• Records shown:
-- Opening Marker --

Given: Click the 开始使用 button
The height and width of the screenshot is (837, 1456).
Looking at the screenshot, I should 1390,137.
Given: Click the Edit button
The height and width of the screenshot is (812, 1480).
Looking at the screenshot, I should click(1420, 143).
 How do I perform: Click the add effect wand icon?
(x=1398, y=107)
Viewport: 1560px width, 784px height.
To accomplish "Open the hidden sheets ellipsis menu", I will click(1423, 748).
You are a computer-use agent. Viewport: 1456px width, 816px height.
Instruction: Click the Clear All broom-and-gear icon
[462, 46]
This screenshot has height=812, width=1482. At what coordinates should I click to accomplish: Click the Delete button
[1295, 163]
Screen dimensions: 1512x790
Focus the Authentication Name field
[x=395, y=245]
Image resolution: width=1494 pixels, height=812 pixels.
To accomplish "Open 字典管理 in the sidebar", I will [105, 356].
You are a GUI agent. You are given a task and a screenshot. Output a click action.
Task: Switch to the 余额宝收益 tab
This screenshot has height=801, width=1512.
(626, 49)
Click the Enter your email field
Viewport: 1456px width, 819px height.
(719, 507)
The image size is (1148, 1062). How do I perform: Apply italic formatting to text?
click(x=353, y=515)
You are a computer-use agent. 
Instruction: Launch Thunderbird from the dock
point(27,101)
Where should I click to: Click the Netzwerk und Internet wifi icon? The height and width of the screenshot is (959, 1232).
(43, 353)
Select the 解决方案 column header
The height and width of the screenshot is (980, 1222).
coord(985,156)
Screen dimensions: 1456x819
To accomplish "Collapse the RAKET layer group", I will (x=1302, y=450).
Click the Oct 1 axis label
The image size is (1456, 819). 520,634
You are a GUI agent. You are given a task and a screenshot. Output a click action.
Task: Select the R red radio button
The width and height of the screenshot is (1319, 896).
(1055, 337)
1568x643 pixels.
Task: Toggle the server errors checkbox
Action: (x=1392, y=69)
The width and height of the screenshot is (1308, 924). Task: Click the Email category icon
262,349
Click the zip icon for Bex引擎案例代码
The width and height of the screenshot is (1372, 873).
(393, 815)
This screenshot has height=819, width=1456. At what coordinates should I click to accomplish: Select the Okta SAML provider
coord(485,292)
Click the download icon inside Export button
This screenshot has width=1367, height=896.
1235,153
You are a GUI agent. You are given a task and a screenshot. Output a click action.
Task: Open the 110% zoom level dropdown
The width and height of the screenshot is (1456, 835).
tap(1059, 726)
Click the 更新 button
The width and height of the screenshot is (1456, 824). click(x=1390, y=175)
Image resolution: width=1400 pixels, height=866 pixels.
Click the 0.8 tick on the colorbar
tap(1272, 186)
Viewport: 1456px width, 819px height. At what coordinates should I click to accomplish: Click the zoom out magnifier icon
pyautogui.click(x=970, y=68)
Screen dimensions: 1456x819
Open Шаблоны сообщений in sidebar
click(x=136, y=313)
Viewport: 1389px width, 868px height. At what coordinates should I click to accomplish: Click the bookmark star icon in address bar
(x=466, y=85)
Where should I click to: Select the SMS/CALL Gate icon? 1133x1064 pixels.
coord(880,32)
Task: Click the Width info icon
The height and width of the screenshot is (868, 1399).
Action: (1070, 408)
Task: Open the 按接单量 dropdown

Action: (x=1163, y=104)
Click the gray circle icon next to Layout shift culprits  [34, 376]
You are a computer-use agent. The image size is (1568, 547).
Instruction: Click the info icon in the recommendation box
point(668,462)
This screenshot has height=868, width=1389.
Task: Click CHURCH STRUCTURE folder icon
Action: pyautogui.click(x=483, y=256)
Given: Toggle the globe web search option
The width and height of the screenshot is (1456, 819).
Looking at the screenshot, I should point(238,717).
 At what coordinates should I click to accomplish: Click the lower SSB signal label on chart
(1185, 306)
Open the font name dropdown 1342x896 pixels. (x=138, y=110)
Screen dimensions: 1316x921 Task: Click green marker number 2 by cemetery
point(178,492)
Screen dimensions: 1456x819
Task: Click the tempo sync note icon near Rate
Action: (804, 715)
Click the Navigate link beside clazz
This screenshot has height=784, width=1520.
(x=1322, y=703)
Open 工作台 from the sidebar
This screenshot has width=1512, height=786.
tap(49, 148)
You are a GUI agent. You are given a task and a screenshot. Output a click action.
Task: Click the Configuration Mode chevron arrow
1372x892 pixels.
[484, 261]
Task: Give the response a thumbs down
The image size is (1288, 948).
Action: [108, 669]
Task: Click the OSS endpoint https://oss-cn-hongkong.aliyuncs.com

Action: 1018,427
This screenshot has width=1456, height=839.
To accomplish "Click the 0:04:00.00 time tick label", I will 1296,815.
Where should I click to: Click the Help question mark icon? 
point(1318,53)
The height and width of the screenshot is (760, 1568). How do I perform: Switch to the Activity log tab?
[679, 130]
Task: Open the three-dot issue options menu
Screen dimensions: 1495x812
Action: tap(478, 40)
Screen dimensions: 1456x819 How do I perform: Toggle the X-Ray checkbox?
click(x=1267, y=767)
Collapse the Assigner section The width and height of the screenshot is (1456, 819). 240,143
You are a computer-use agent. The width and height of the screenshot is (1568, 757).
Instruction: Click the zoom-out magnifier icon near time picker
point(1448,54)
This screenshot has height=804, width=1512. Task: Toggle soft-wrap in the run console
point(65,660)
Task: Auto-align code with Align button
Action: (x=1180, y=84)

-- Closing Marker --

• Instructions for the task:
Reproduce every line of the material above exactly.

• Response for this exercise:
Given: Click the 开始使用 button
The height and width of the screenshot is (837, 1456).
Looking at the screenshot, I should 1390,137.
Given: Click the Edit button
The height and width of the screenshot is (812, 1480).
Looking at the screenshot, I should click(1420, 143).
 How do I perform: Click the add effect wand icon?
(x=1398, y=107)
Viewport: 1560px width, 784px height.
To accomplish "Open the hidden sheets ellipsis menu", I will click(1423, 748).
You are a computer-use agent. Viewport: 1456px width, 816px height.
Instruction: Click the Clear All broom-and-gear icon
[462, 46]
This screenshot has height=812, width=1482. At what coordinates should I click to accomplish: Click the Delete button
[1295, 163]
Screen dimensions: 1512x790
Focus the Authentication Name field
[x=395, y=245]
Image resolution: width=1494 pixels, height=812 pixels.
To accomplish "Open 字典管理 in the sidebar", I will [105, 356].
You are a GUI agent. You are given a task and a screenshot. Output a click action.
Task: Switch to the 余额宝收益 tab
This screenshot has height=801, width=1512.
(626, 49)
Click the Enter your email field
Viewport: 1456px width, 819px height.
(719, 507)
The image size is (1148, 1062). How do I perform: Apply italic formatting to text?
click(x=353, y=515)
You are a computer-use agent. 
Instruction: Launch Thunderbird from the dock
point(27,101)
Where should I click to: Click the Netzwerk und Internet wifi icon? The height and width of the screenshot is (959, 1232).
(43, 353)
Select the 解决方案 column header
The height and width of the screenshot is (980, 1222).
coord(985,156)
Screen dimensions: 1456x819
To accomplish "Collapse the RAKET layer group", I will (x=1302, y=450).
Click the Oct 1 axis label
The image size is (1456, 819). 520,634
You are a GUI agent. You are given a task and a screenshot. Output a click action.
Task: Select the R red radio button
The width and height of the screenshot is (1319, 896).
(1055, 337)
1568x643 pixels.
Task: Toggle the server errors checkbox
Action: (x=1392, y=69)
The width and height of the screenshot is (1308, 924). Task: Click the Email category icon
262,349
Click the zip icon for Bex引擎案例代码
The width and height of the screenshot is (1372, 873).
(393, 815)
This screenshot has height=819, width=1456. At what coordinates should I click to accomplish: Select the Okta SAML provider
coord(485,292)
Click the download icon inside Export button
This screenshot has width=1367, height=896.
1235,153
You are a GUI agent. You are given a task and a screenshot. Output a click action.
Task: Open the 110% zoom level dropdown
The width and height of the screenshot is (1456, 835).
tap(1059, 726)
Click the 更新 button
The width and height of the screenshot is (1456, 824). click(x=1390, y=175)
Image resolution: width=1400 pixels, height=866 pixels.
Click the 0.8 tick on the colorbar
tap(1272, 186)
Viewport: 1456px width, 819px height. At what coordinates should I click to accomplish: Click the zoom out magnifier icon
pyautogui.click(x=970, y=68)
Screen dimensions: 1456x819
Open Шаблоны сообщений in sidebar
click(x=136, y=313)
Viewport: 1389px width, 868px height. At what coordinates should I click to accomplish: Click the bookmark star icon in address bar
(x=466, y=85)
Where should I click to: Select the SMS/CALL Gate icon? 1133x1064 pixels.
coord(880,32)
Task: Click the Width info icon
The height and width of the screenshot is (868, 1399).
Action: (1070, 408)
Task: Open the 按接单量 dropdown

Action: (x=1163, y=104)
Click the gray circle icon next to Layout shift culprits  [34, 376]
You are a computer-use agent. The image size is (1568, 547).
Instruction: Click the info icon in the recommendation box
point(668,462)
This screenshot has height=868, width=1389.
Task: Click CHURCH STRUCTURE folder icon
Action: pyautogui.click(x=483, y=256)
Given: Toggle the globe web search option
The width and height of the screenshot is (1456, 819).
Looking at the screenshot, I should point(238,717).
 At what coordinates should I click to accomplish: Click the lower SSB signal label on chart
(1185, 306)
Open the font name dropdown 1342x896 pixels. (x=138, y=110)
Screen dimensions: 1316x921 Task: Click green marker number 2 by cemetery
point(178,492)
Screen dimensions: 1456x819
Task: Click the tempo sync note icon near Rate
Action: (804, 715)
Click the Navigate link beside clazz
This screenshot has height=784, width=1520.
(x=1322, y=703)
Open 工作台 from the sidebar
This screenshot has width=1512, height=786.
tap(49, 148)
You are a GUI agent. You are given a task and a screenshot. Output a click action.
Task: Click the Configuration Mode chevron arrow
1372x892 pixels.
[484, 261]
Task: Give the response a thumbs down
The image size is (1288, 948).
Action: [108, 669]
Task: Click the OSS endpoint https://oss-cn-hongkong.aliyuncs.com

Action: 1018,427
This screenshot has width=1456, height=839.
To accomplish "Click the 0:04:00.00 time tick label", I will 1296,815.
Where should I click to: Click the Help question mark icon? 
point(1318,53)
The height and width of the screenshot is (760, 1568). How do I perform: Switch to the Activity log tab?
[679, 130]
Task: Open the three-dot issue options menu
Screen dimensions: 1495x812
Action: tap(478, 40)
Screen dimensions: 1456x819 How do I perform: Toggle the X-Ray checkbox?
click(x=1267, y=767)
Collapse the Assigner section The width and height of the screenshot is (1456, 819). 240,143
You are a computer-use agent. The width and height of the screenshot is (1568, 757).
Instruction: Click the zoom-out magnifier icon near time picker
point(1448,54)
This screenshot has height=804, width=1512. Task: Toggle soft-wrap in the run console
point(65,660)
Task: Auto-align code with Align button
Action: (x=1180, y=84)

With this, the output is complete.